[Data records — start]
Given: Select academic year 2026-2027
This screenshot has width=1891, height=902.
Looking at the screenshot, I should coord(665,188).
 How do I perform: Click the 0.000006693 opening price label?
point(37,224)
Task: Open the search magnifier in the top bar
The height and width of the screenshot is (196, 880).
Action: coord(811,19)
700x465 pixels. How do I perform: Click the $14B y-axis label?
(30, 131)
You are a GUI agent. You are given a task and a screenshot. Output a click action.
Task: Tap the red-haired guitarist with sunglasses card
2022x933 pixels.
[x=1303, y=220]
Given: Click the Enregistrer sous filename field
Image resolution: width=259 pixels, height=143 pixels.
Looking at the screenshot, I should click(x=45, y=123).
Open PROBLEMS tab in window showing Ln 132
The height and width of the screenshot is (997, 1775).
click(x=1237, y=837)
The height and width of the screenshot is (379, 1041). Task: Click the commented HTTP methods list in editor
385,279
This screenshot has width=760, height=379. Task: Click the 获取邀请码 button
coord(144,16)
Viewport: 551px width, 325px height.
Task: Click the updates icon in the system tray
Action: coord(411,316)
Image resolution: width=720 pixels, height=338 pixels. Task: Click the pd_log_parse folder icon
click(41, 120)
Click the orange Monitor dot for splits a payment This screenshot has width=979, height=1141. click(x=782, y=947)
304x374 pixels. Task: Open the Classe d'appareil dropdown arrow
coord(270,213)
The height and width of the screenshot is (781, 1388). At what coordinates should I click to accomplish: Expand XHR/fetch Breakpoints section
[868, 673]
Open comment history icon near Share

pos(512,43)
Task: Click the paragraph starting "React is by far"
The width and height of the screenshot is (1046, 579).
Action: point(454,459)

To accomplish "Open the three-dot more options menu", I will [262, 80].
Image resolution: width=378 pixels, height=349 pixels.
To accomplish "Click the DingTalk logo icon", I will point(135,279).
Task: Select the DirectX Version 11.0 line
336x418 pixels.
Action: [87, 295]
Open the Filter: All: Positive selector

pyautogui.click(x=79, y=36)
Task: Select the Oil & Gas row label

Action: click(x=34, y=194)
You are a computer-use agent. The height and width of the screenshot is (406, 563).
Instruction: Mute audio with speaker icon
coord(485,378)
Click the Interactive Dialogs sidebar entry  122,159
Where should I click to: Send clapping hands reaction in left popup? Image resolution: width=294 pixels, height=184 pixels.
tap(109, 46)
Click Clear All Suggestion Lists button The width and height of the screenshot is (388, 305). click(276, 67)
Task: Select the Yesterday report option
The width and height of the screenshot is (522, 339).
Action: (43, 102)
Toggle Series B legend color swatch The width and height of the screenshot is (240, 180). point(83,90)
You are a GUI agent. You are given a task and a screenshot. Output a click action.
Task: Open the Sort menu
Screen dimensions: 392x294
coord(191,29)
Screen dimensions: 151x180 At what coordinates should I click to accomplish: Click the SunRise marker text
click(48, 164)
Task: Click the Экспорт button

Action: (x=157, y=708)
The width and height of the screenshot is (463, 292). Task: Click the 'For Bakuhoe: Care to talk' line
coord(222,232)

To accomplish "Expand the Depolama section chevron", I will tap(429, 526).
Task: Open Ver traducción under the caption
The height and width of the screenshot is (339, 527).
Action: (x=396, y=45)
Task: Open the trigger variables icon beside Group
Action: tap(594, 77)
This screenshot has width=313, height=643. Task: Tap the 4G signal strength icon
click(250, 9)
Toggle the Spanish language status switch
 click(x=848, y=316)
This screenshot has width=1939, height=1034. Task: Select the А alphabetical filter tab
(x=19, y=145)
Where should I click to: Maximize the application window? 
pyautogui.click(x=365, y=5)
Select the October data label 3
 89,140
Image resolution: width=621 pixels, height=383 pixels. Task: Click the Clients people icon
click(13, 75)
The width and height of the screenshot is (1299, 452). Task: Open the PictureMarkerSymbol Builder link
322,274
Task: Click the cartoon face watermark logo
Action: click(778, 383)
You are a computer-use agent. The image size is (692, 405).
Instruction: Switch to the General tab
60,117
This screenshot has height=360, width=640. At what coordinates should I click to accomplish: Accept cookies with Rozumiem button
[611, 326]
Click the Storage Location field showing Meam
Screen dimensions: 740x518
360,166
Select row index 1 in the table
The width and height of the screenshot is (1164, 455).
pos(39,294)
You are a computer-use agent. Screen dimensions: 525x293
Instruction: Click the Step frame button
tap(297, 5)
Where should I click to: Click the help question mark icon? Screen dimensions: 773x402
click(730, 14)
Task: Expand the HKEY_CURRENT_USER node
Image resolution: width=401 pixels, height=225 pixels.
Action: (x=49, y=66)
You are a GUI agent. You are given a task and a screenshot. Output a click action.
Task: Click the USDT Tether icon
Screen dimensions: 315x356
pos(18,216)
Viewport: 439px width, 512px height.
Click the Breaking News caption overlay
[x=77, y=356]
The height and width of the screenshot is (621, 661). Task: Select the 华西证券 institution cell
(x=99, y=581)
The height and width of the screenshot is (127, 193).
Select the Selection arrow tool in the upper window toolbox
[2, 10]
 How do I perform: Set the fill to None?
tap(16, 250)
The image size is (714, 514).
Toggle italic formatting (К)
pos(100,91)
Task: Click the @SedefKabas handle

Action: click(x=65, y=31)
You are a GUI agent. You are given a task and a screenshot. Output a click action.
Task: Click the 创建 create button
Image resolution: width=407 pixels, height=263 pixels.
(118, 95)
[Data records — finish]
Brief: Reproduce all of the data above, exactly and without omission.

Task answer:
Given: Select academic year 2026-2027
This screenshot has width=1891, height=902.
Looking at the screenshot, I should coord(665,188).
 How do I perform: Click the 0.000006693 opening price label?
point(37,224)
Task: Open the search magnifier in the top bar
The height and width of the screenshot is (196, 880).
Action: coord(811,19)
700x465 pixels. How do I perform: Click the $14B y-axis label?
(30, 131)
You are a GUI agent. You are given a task and a screenshot. Output a click action.
Task: Tap the red-haired guitarist with sunglasses card
2022x933 pixels.
[x=1303, y=220]
Given: Click the Enregistrer sous filename field
Image resolution: width=259 pixels, height=143 pixels.
Looking at the screenshot, I should click(x=45, y=123).
Open PROBLEMS tab in window showing Ln 132
The height and width of the screenshot is (997, 1775).
click(x=1237, y=837)
The height and width of the screenshot is (379, 1041). Task: Click the commented HTTP methods list in editor
385,279
This screenshot has width=760, height=379. Task: Click the 获取邀请码 button
coord(144,16)
Viewport: 551px width, 325px height.
Task: Click the updates icon in the system tray
Action: coord(411,316)
Image resolution: width=720 pixels, height=338 pixels. Task: Click the pd_log_parse folder icon
click(41, 120)
Click the orange Monitor dot for splits a payment This screenshot has width=979, height=1141. click(x=782, y=947)
304x374 pixels. Task: Open the Classe d'appareil dropdown arrow
coord(270,213)
The height and width of the screenshot is (781, 1388). At what coordinates should I click to accomplish: Expand XHR/fetch Breakpoints section
[868, 673]
Open comment history icon near Share

pos(512,43)
Task: Click the paragraph starting "React is by far"
The width and height of the screenshot is (1046, 579).
Action: point(454,459)

To accomplish "Open the three-dot more options menu", I will [262, 80].
Image resolution: width=378 pixels, height=349 pixels.
To accomplish "Click the DingTalk logo icon", I will point(135,279).
Task: Select the DirectX Version 11.0 line
336x418 pixels.
Action: [87, 295]
Open the Filter: All: Positive selector

pyautogui.click(x=79, y=36)
Task: Select the Oil & Gas row label

Action: click(x=34, y=194)
You are a computer-use agent. The height and width of the screenshot is (406, 563).
Instruction: Mute audio with speaker icon
coord(485,378)
Click the Interactive Dialogs sidebar entry  122,159
Where should I click to: Send clapping hands reaction in left popup? Image resolution: width=294 pixels, height=184 pixels.
tap(109, 46)
Click Clear All Suggestion Lists button The width and height of the screenshot is (388, 305). click(276, 67)
Task: Select the Yesterday report option
The width and height of the screenshot is (522, 339).
Action: (43, 102)
Toggle Series B legend color swatch The width and height of the screenshot is (240, 180). point(83,90)
You are a GUI agent. You are given a task and a screenshot. Output a click action.
Task: Open the Sort menu
Screen dimensions: 392x294
coord(191,29)
Screen dimensions: 151x180 At what coordinates should I click to accomplish: Click the SunRise marker text
click(48, 164)
Task: Click the Экспорт button

Action: (x=157, y=708)
The width and height of the screenshot is (463, 292). Task: Click the 'For Bakuhoe: Care to talk' line
coord(222,232)

To accomplish "Expand the Depolama section chevron", I will tap(429, 526).
Task: Open Ver traducción under the caption
The height and width of the screenshot is (339, 527).
Action: (x=396, y=45)
Task: Open the trigger variables icon beside Group
Action: tap(594, 77)
This screenshot has width=313, height=643. Task: Tap the 4G signal strength icon
click(250, 9)
Toggle the Spanish language status switch
 click(x=848, y=316)
This screenshot has width=1939, height=1034. Task: Select the А alphabetical filter tab
(x=19, y=145)
Where should I click to: Maximize the application window? 
pyautogui.click(x=365, y=5)
Select the October data label 3
 89,140
Image resolution: width=621 pixels, height=383 pixels. Task: Click the Clients people icon
click(13, 75)
The width and height of the screenshot is (1299, 452). Task: Open the PictureMarkerSymbol Builder link
322,274
Task: Click the cartoon face watermark logo
Action: click(778, 383)
You are a computer-use agent. The image size is (692, 405).
Instruction: Switch to the General tab
60,117
This screenshot has height=360, width=640. At what coordinates should I click to accomplish: Accept cookies with Rozumiem button
[611, 326]
Click the Storage Location field showing Meam
Screen dimensions: 740x518
360,166
Select row index 1 in the table
The width and height of the screenshot is (1164, 455).
pos(39,294)
You are a computer-use agent. Screen dimensions: 525x293
Instruction: Click the Step frame button
tap(297, 5)
Where should I click to: Click the help question mark icon? Screen dimensions: 773x402
click(730, 14)
Task: Expand the HKEY_CURRENT_USER node
Image resolution: width=401 pixels, height=225 pixels.
Action: (x=49, y=66)
You are a GUI agent. You are given a task and a screenshot. Output a click action.
Task: Click the USDT Tether icon
Screen dimensions: 315x356
pos(18,216)
Viewport: 439px width, 512px height.
Click the Breaking News caption overlay
[x=77, y=356]
The height and width of the screenshot is (621, 661). Task: Select the 华西证券 institution cell
(x=99, y=581)
The height and width of the screenshot is (127, 193).
Select the Selection arrow tool in the upper window toolbox
[2, 10]
 How do I perform: Set the fill to None?
tap(16, 250)
The image size is (714, 514).
Toggle italic formatting (К)
pos(100,91)
Task: Click the @SedefKabas handle

Action: click(x=65, y=31)
You are a GUI agent. You are given a task and a screenshot. Output a click action.
Task: Click the 创建 create button
Image resolution: width=407 pixels, height=263 pixels.
(118, 95)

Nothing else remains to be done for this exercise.